◆ **Exercise directions**: Copy out the rows word for word, from the line containing "Where should I" through the end of the rows, and leave the pictures out.

◆ **Given information**:
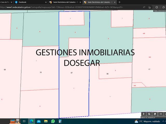Open the Calculator app in the taskbar
The height and width of the screenshot is (124, 166).
coord(60,121)
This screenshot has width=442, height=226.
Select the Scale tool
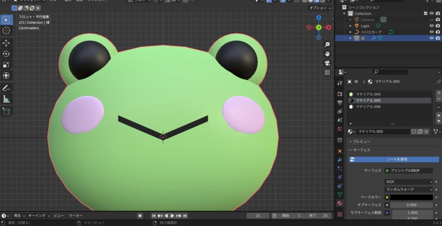pos(6,65)
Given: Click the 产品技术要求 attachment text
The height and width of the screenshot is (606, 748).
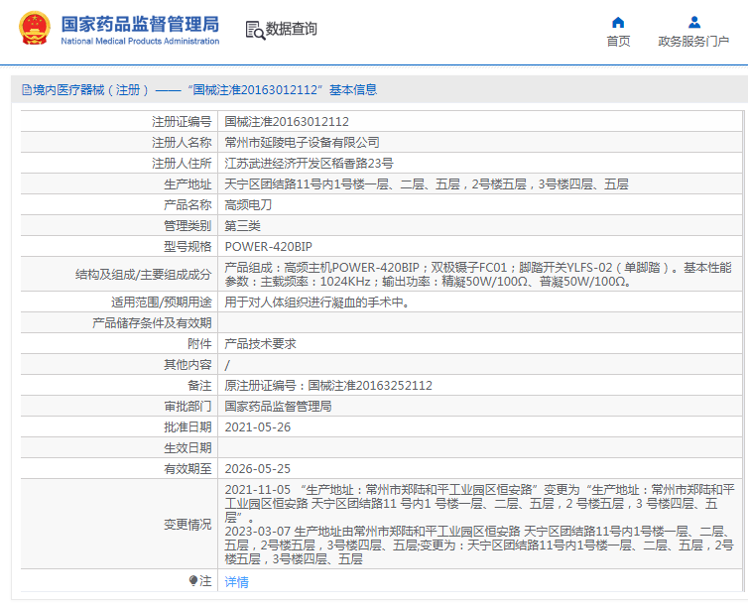Looking at the screenshot, I should coord(261,344).
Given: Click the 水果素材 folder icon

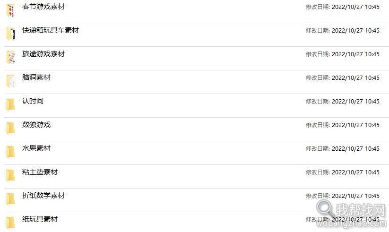Looking at the screenshot, I should tap(11, 152).
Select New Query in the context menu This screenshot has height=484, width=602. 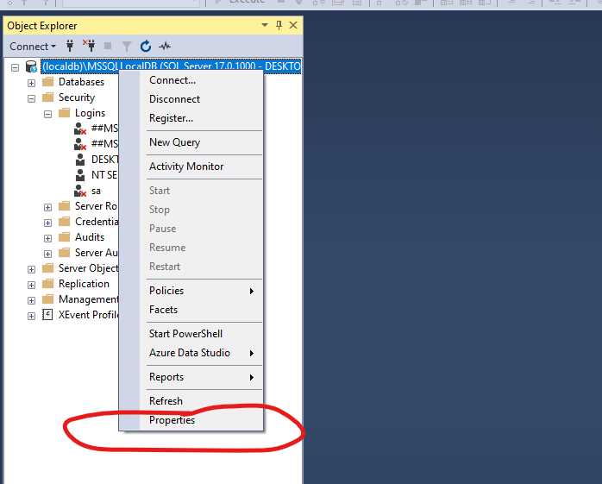point(174,142)
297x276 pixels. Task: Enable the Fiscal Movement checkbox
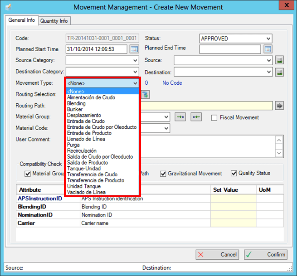(x=214, y=118)
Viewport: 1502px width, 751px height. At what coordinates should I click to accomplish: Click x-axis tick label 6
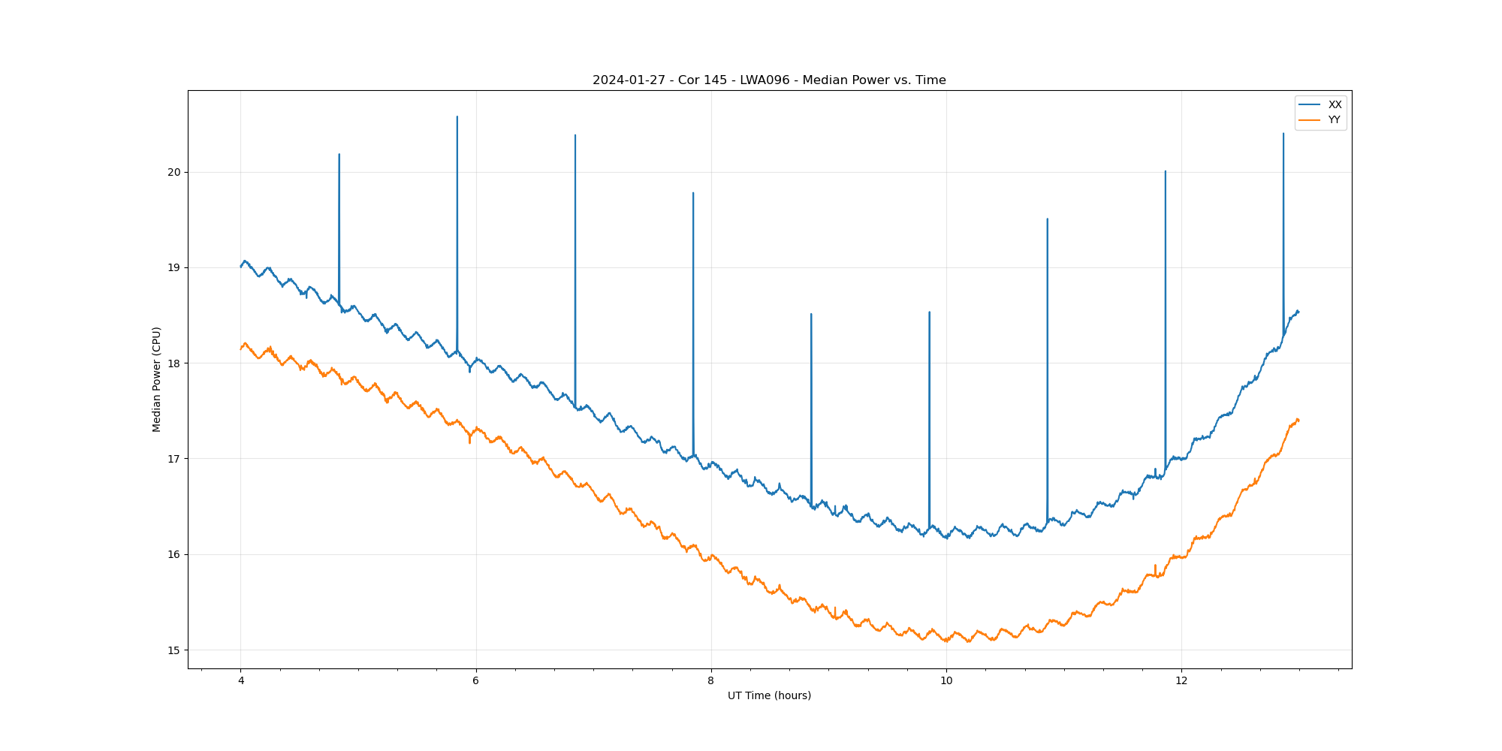click(x=476, y=681)
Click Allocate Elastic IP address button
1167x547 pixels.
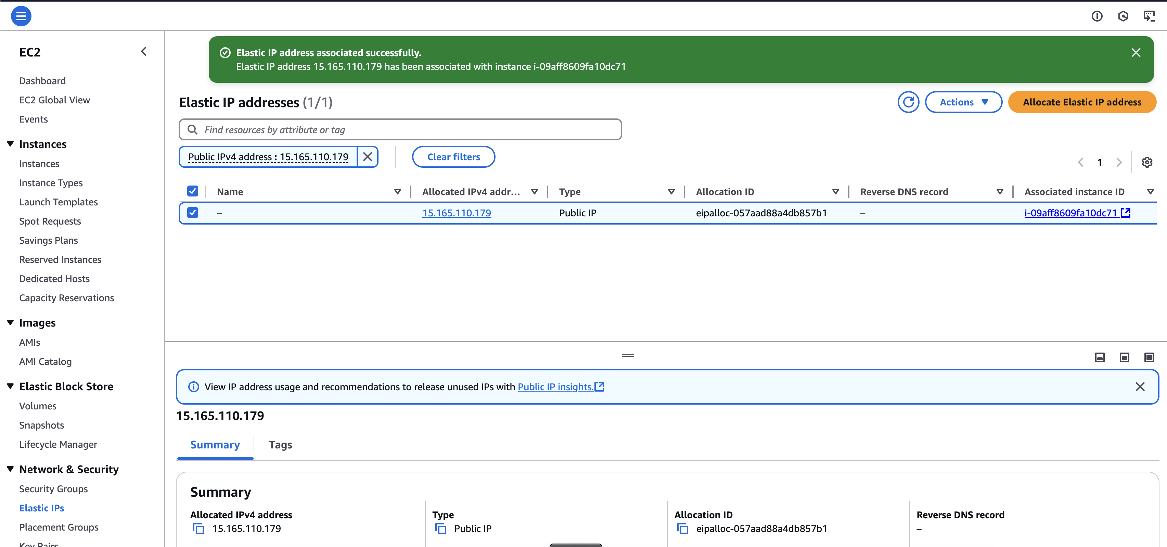[1082, 102]
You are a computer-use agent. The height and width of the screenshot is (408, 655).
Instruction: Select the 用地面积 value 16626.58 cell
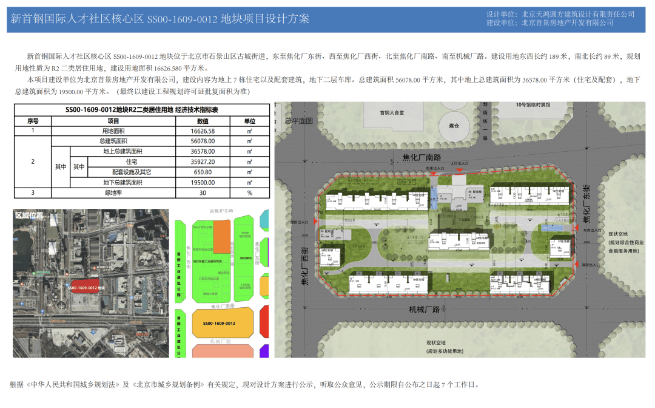click(203, 131)
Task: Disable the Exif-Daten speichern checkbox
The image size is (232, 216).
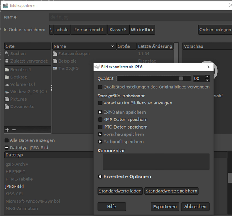Action: (100, 112)
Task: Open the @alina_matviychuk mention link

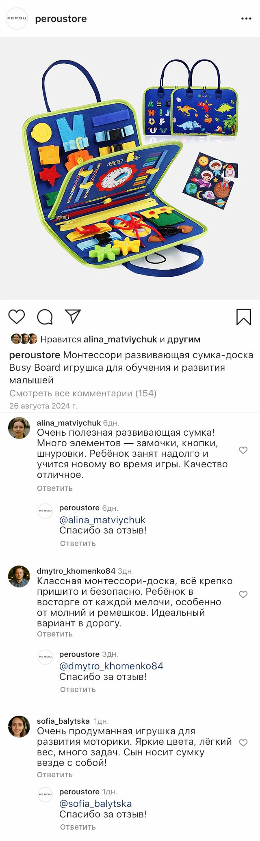Action: 102,520
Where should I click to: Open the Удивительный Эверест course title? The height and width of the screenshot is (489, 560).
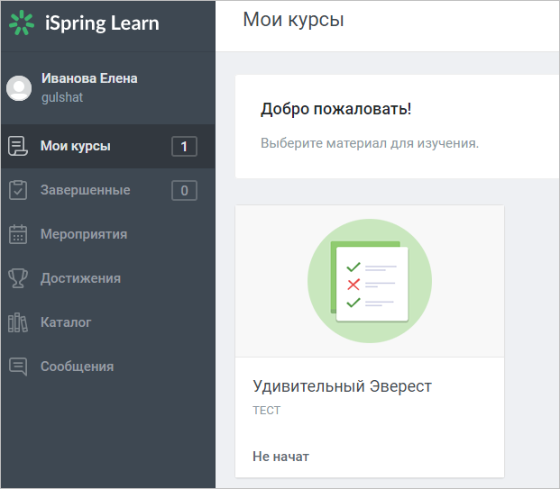342,386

◆ **Exercise response**:
Where should I click to: Open the Удивительный Эверест course title? The height and width of the screenshot is (489, 560).
342,386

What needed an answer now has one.